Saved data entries

—————

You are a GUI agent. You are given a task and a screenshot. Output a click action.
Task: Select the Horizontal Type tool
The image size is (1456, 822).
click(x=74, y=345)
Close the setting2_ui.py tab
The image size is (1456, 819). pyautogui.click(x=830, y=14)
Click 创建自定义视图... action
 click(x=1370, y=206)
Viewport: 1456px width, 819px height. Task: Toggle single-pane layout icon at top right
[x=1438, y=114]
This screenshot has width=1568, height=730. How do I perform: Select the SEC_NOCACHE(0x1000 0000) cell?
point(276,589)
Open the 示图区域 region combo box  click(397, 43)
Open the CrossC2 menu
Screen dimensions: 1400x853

—————

* [Brief]: The records above should be copied out again in full, exactly as they appear.

* [Output for this exercise]:
You are a GUI agent. You are given a task and a screenshot. Output a click action.
Task: Select the Horizontal Type tool
The image size is (1456, 822).
click(x=74, y=345)
Close the setting2_ui.py tab
The image size is (1456, 819). pyautogui.click(x=830, y=14)
Click 创建自定义视图... action
 click(x=1370, y=206)
Viewport: 1456px width, 819px height. Task: Toggle single-pane layout icon at top right
[x=1438, y=114]
This screenshot has width=1568, height=730. How do I perform: Select the SEC_NOCACHE(0x1000 0000) cell?
point(276,589)
Open the 示图区域 region combo box  click(397, 43)
Open the CrossC2 menu
Screen dimensions: 1400x853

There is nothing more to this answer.